Given records:

──────────

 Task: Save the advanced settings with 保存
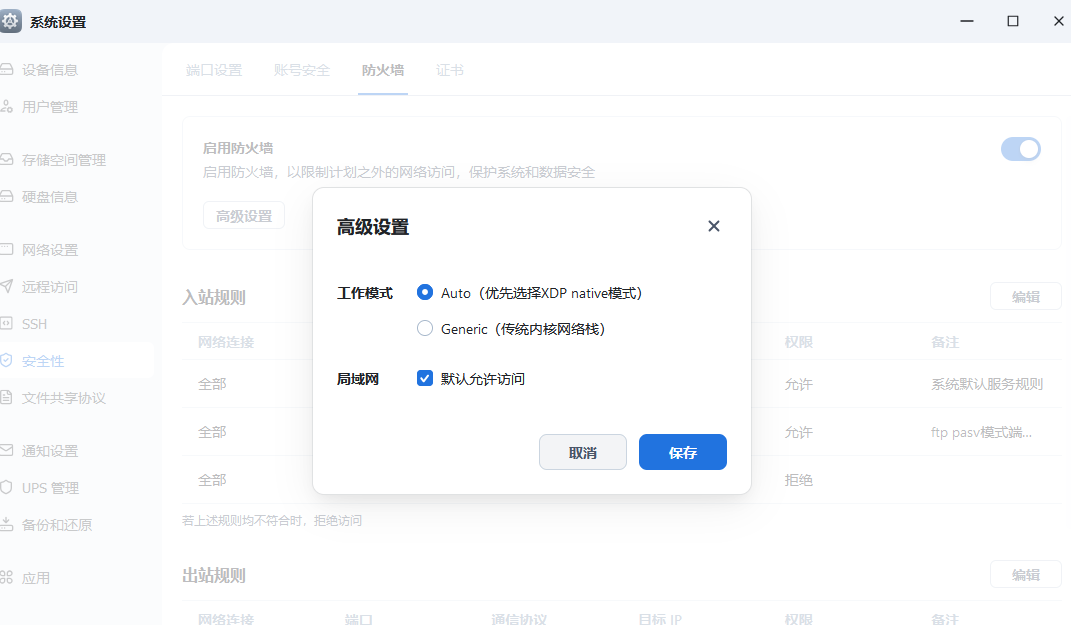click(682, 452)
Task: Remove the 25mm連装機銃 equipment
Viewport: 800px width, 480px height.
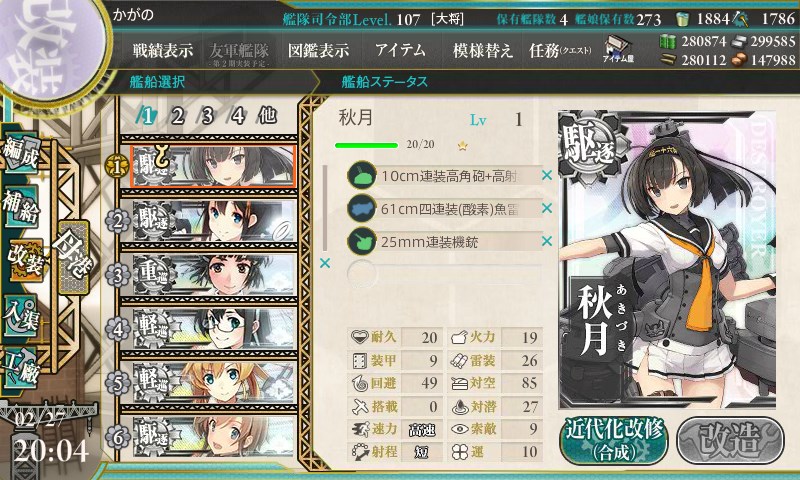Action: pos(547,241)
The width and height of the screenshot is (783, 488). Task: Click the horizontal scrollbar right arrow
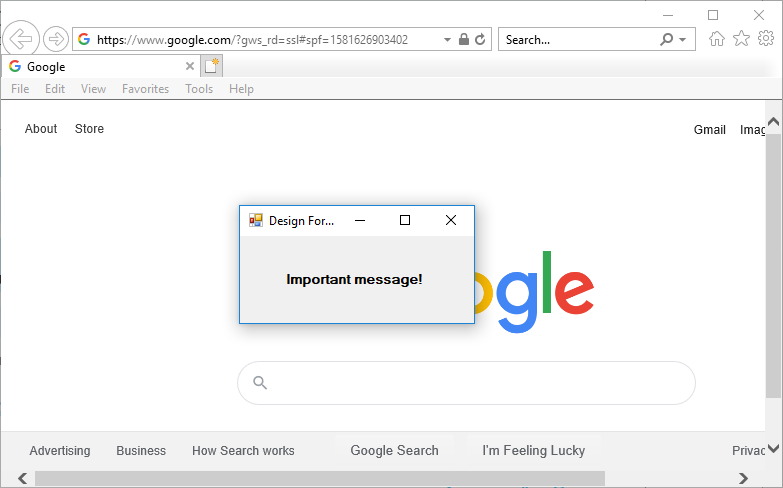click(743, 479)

──────────

What the exercise asks:
An exact reproduction of the data is required, with pictures excluded.

Task response:
 Task: Save the advanced settings with 保存
click(682, 452)
Task: Remove the 25mm連装機銃 equipment
Viewport: 800px width, 480px height.
Action: pos(547,241)
The width and height of the screenshot is (783, 488). Task: Click the horizontal scrollbar right arrow
click(743, 479)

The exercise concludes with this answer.